Solved: Re: Prevent SAS from storing data in Work Folder

SGcabashe1 · Posted 07-23-2020 06:52 AM

Good Day.

I am trying to merge 2 SAS datasets, one of which is ~100MB in size and the other ranges between 400 - 700GB per dataset. The code I'm using to do this looks similar to the below:

libname dsfirst "\\path\to\first_dataset";
libname destfp "\\destination_path";

proc sql;
 create table destfp.merge_20200131 as
 select a.person_id, b.*
 from dsfirst.firstds_202001 a left join destfp.secondds_20200131 b on 
 a.person_id = b.id_no;
quit;

The second dataset is currently saved in the destination file path, destfp.

Due to the size of the second dataset, I was hoping to circumvent writing data to the Work folder/drive on the SAS Workspace server that the code is running on as this is not big enough to house the resultant dataset, however SAS is still writing to this Work folder in spite of the above code. Any ideas why this is the case, and is there a way to avoid this? Thanks

SGcabashe1 · Posted 08-03-2020 10:39 AM

Good Day everyone.

Apologies for the late reply, but we decided to go with an alternative approach. Instead of merging the 2 data sets, we are now filtering the second data set based on the national_id in the first data set. In this manner and for our purposes, we avoid the need for merging in the first place, thus being able to run a PROC SQL statement such as the below without issue:

proc sql;
  create table destfp.finalds_20200131 as
  select * from destfp.secondds_20200131
  where id_no in (select distinct person_id from dsfirst.firstds_202001);
quit;

Yes, it is still a PROC SQL statement, however since we're not doing a join and the resultant data set is roughly a tenth of the size of the second data set, we are happy with the outcome.

Unfortunately, due to the sensitivity of the data we are working with, I am not able to post sample data, however the code is a near-identical representation of the actual code we are running.

Thanks everyone for the assistance. Special mention to @yabwon and @Kurt_Bremser for their ideas. Much appreciated.

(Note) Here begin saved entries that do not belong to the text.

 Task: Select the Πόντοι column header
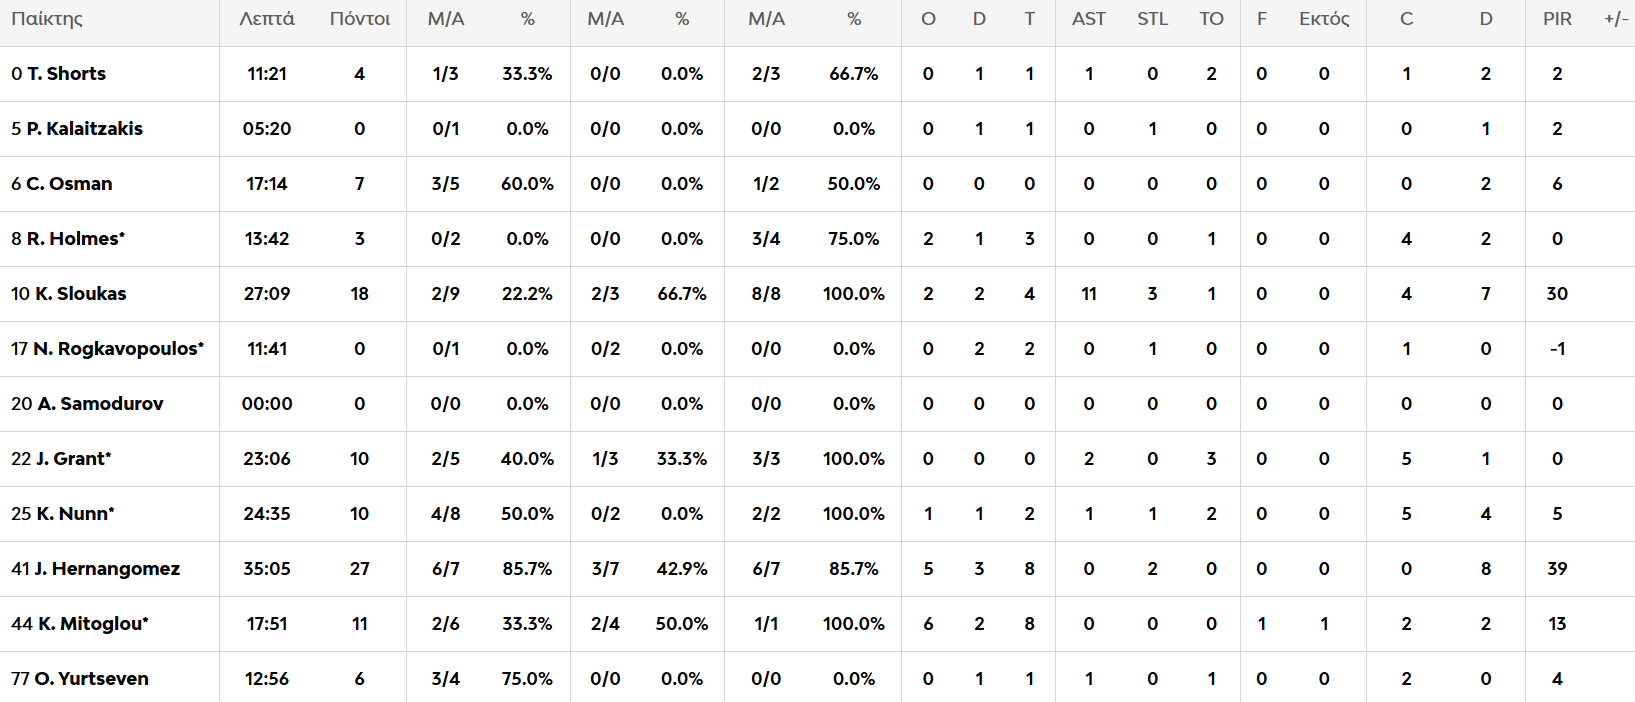360,19
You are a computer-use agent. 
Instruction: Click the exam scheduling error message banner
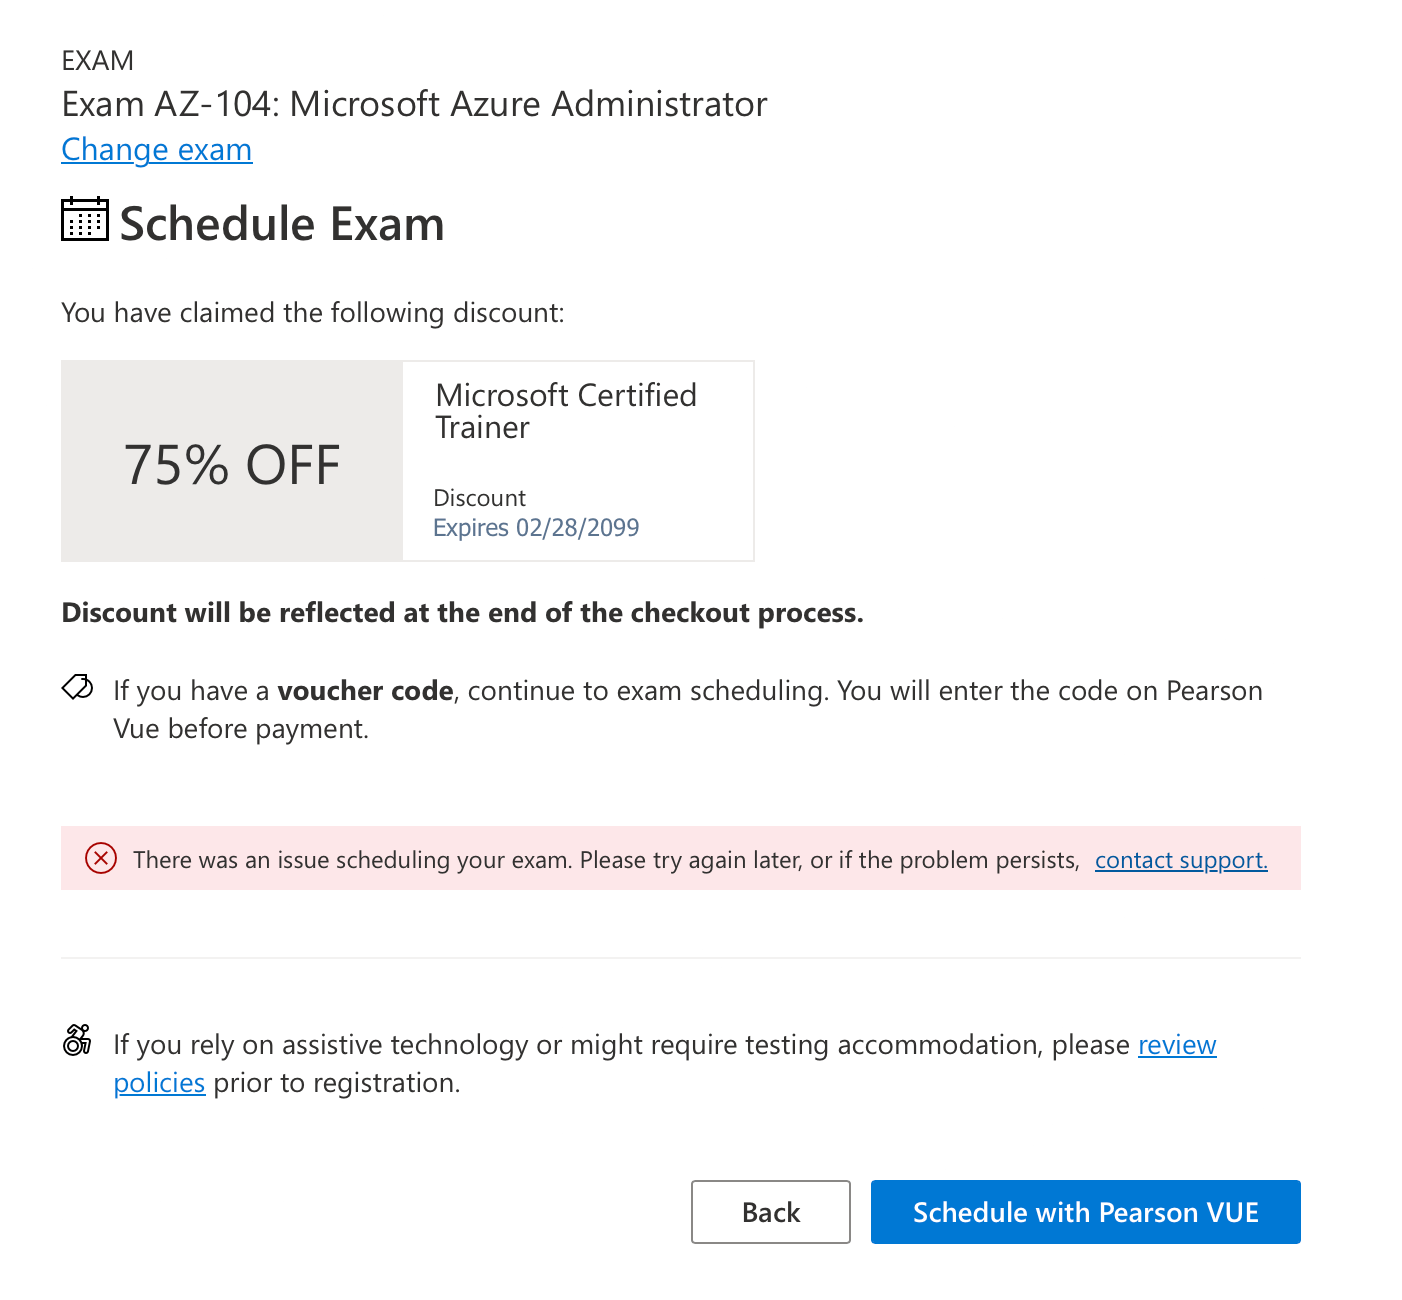pyautogui.click(x=681, y=858)
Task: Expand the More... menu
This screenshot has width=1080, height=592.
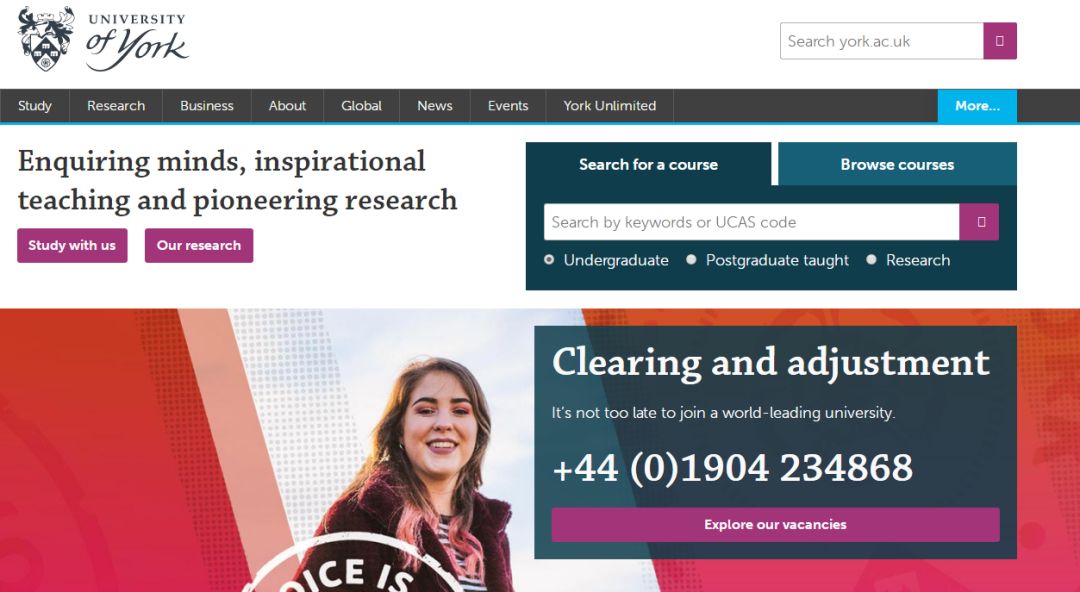Action: (x=977, y=106)
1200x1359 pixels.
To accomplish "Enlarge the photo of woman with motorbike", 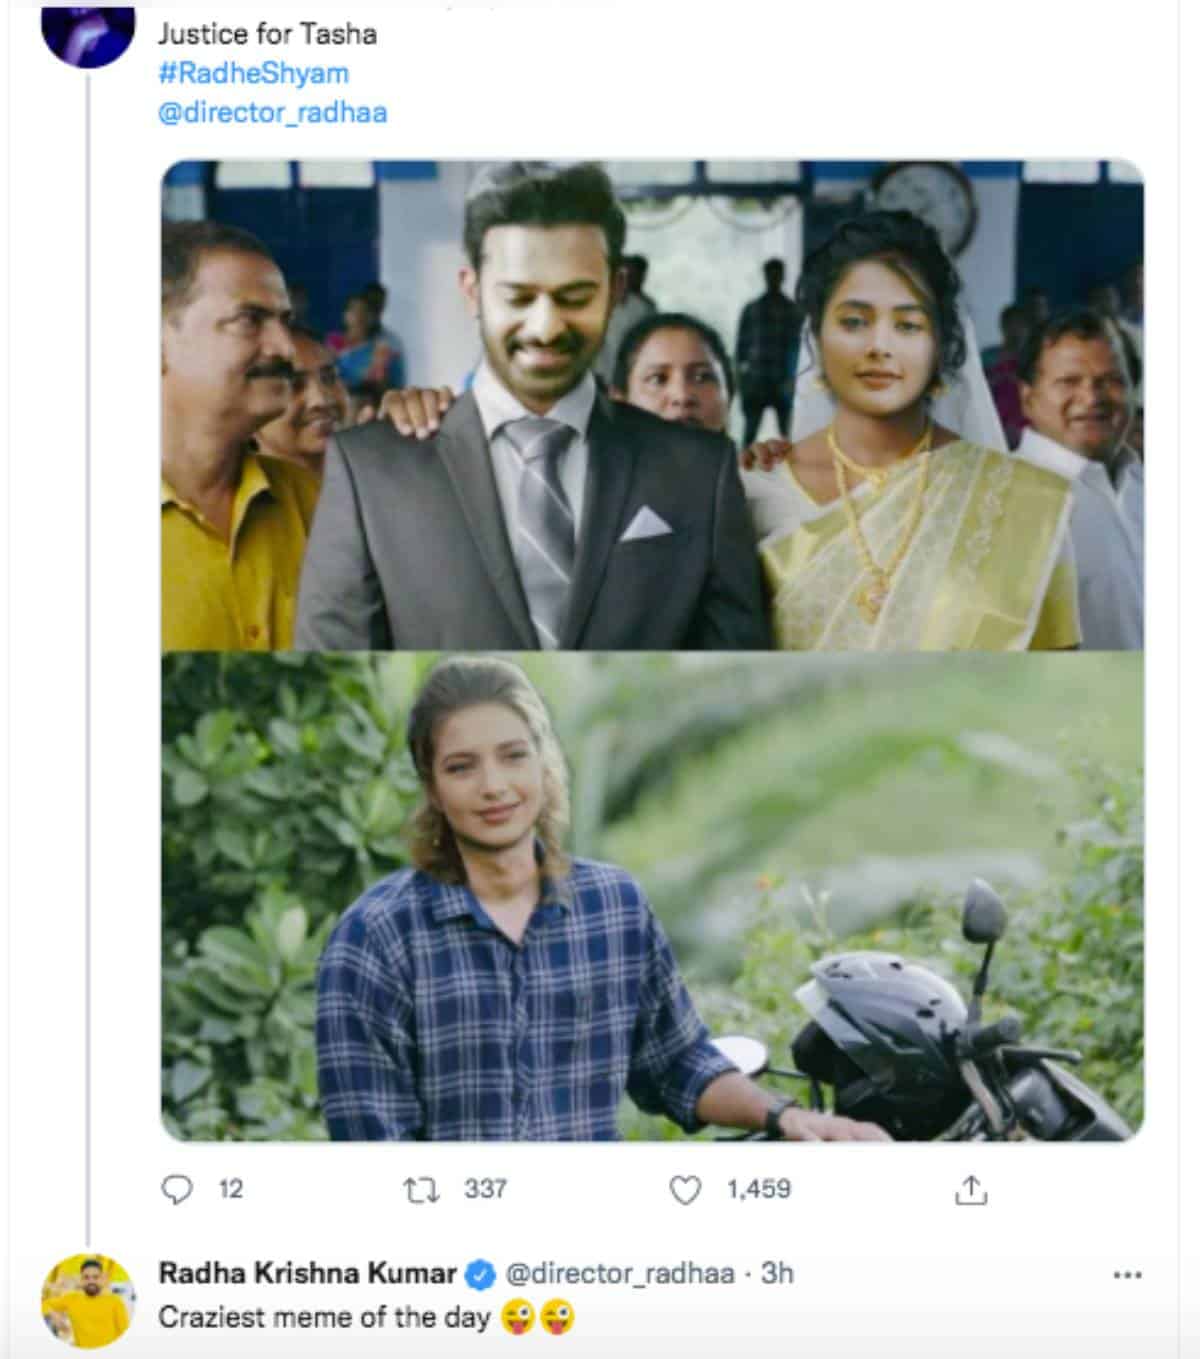I will 652,896.
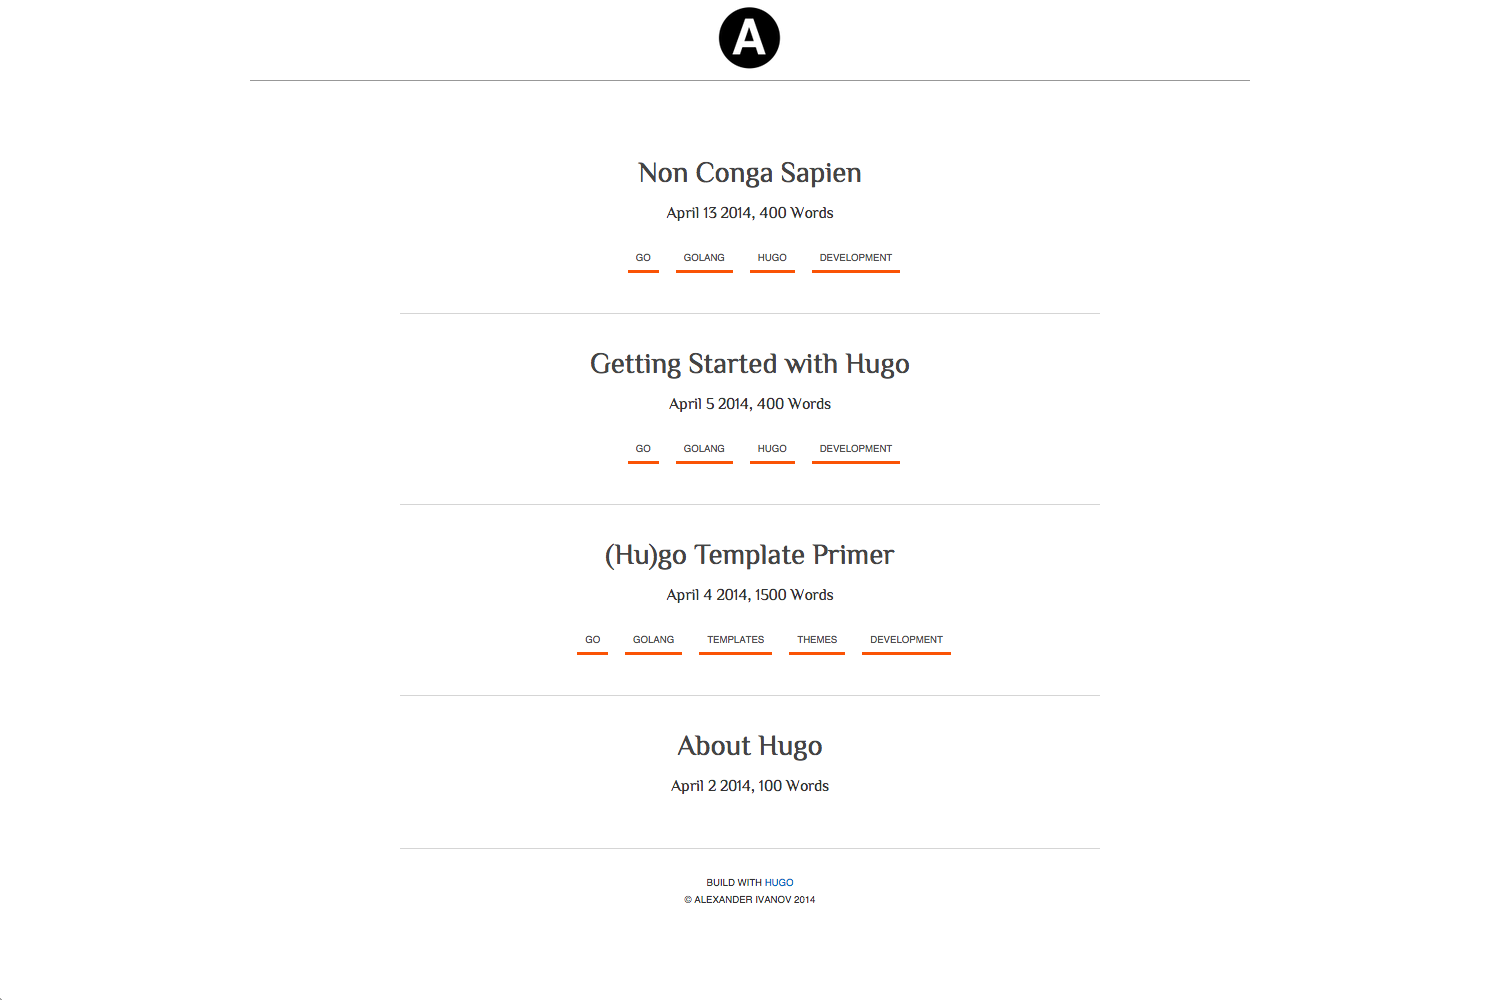Select GOLANG tag under Non Conga Sapien
This screenshot has height=1000, width=1500.
[x=704, y=258]
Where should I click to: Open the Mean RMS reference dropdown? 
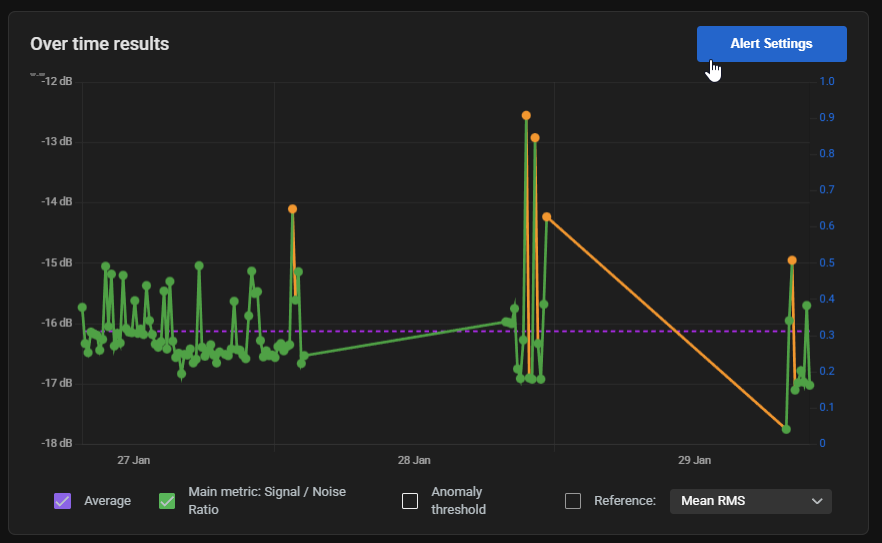749,501
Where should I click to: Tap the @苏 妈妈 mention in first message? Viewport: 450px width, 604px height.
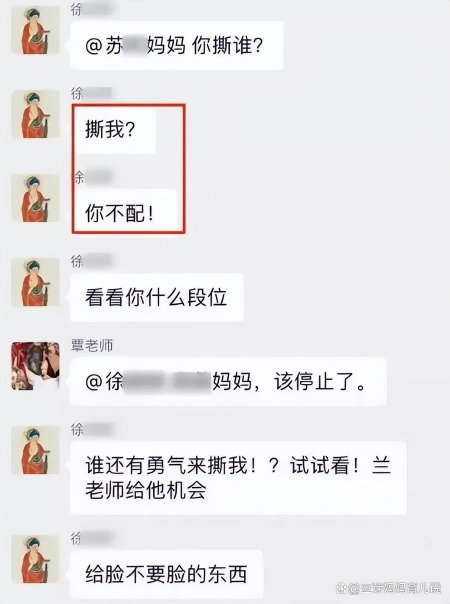(135, 46)
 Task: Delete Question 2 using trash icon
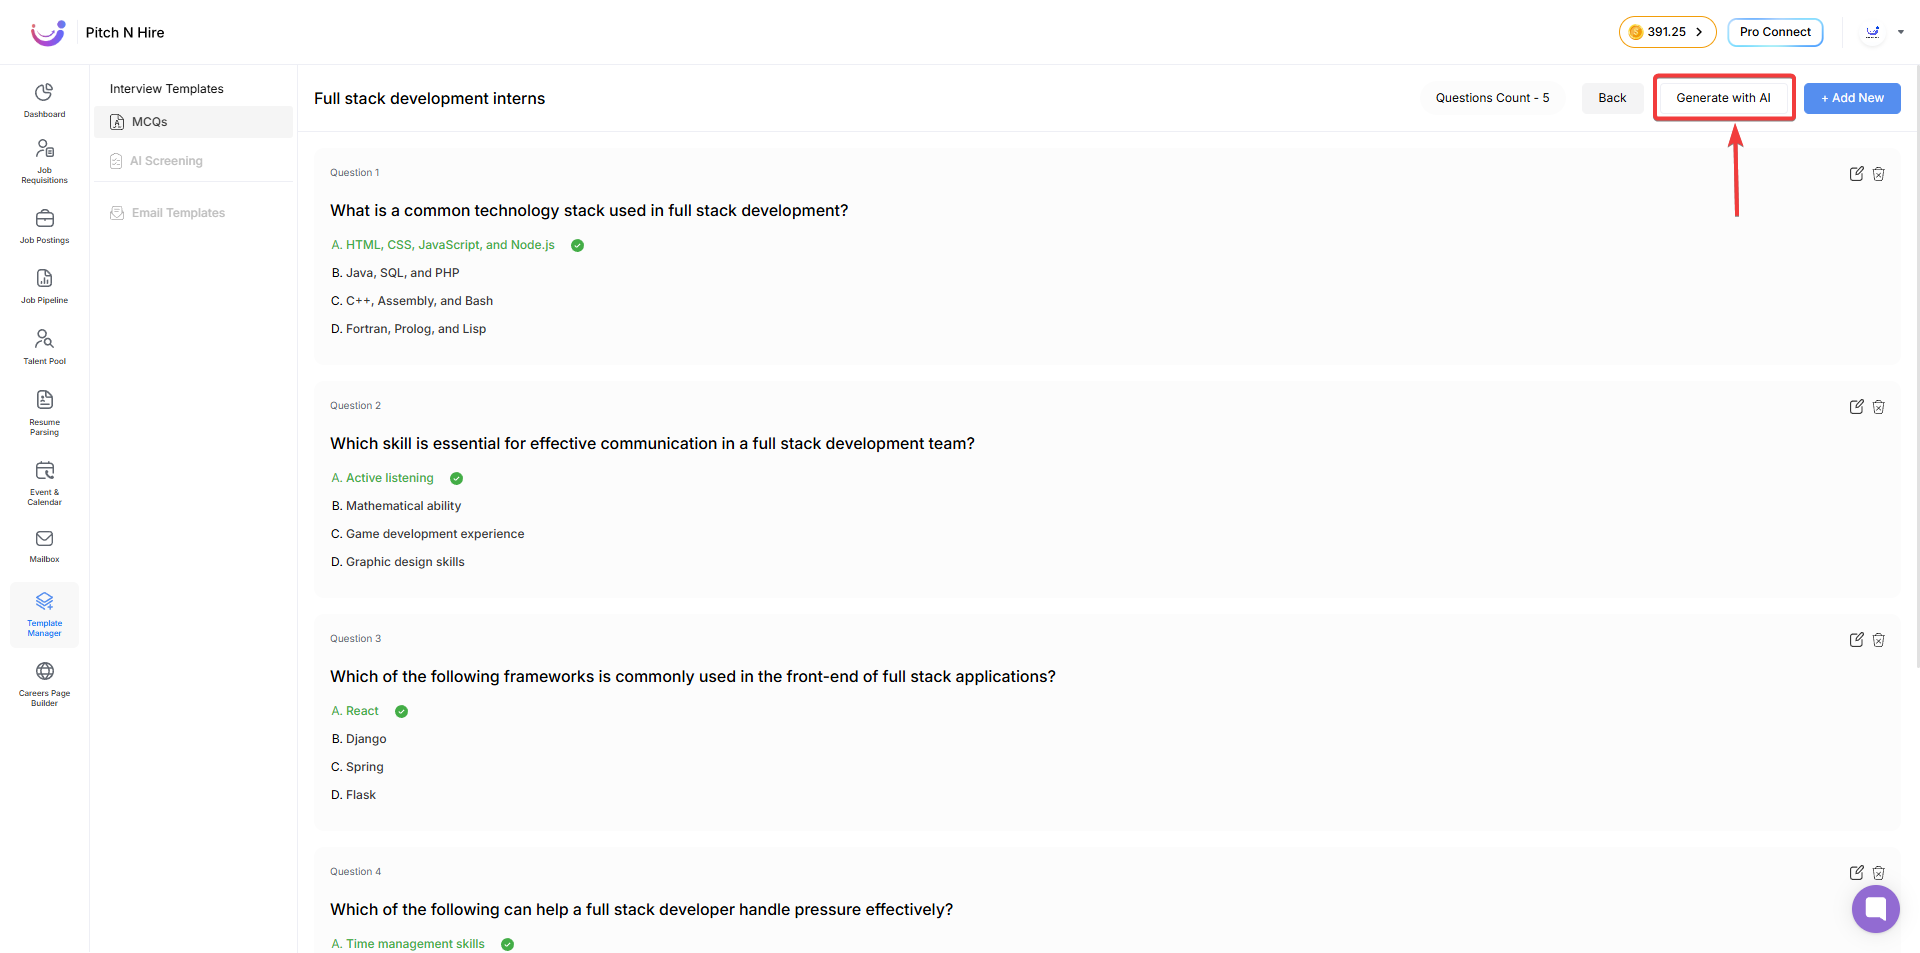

View solution in original post

PaigeMiller · Posted 07-23-2020 06:59 AM

Why do you think that SAS is still using the WORK folder?

--
Paige Miller

yabwon · Posted 07-23-2020 07:01 AM

I would suspect that maybe utiliti files are stored there?

_______________
Polish SAS Users Group: www.polsug.com and communities.sas.com/polsug

"SAS Packages: the way to share" at SGF2020 Proceedings (the latest version), GitHub Repository, and YouTube Video.
Hands-on-Workshop: "Share your code with SAS Packages"
"My First SAS Package: A How-To" at SGF2021 Proceedings

SAS Ballot Ideas: one: SPF in SAS, two, and three
SAS Documentation

SGcabashe1 · Posted 07-23-2020 07:02 AM

@PaigeMiller I honestly have no idea. I suspect it could be a configuration we are missing, but my SAS Server Administration knowledge is currently limited.

PaigeMiller · Posted 07-23-2020 07:06 AM

@SGcabashe1 wrote:
@PaigeMiller I honestly have no idea. I suspect it could be a configuration we are missing, but my SAS Server Administration knowledge is currently limited.

This does not answer the question. You stated definitively that data sets were being written to the WORK folder.

however SAS is still writing to this Work folder

What do you see that makes you say this?

--
Paige Miller

SGcabashe1 · Posted 07-23-2020 07:11 AM

@PaigeMiller my apologies. When the session is active, it creates files in my user folder in the Work folder, which are typically greater than or equal to the size of the second dataset. Left unchecked, this then results in the "Disk Full/OUT OF RESOURCES" error message. This occurs irrespective of the free space in destfp, the destination file path.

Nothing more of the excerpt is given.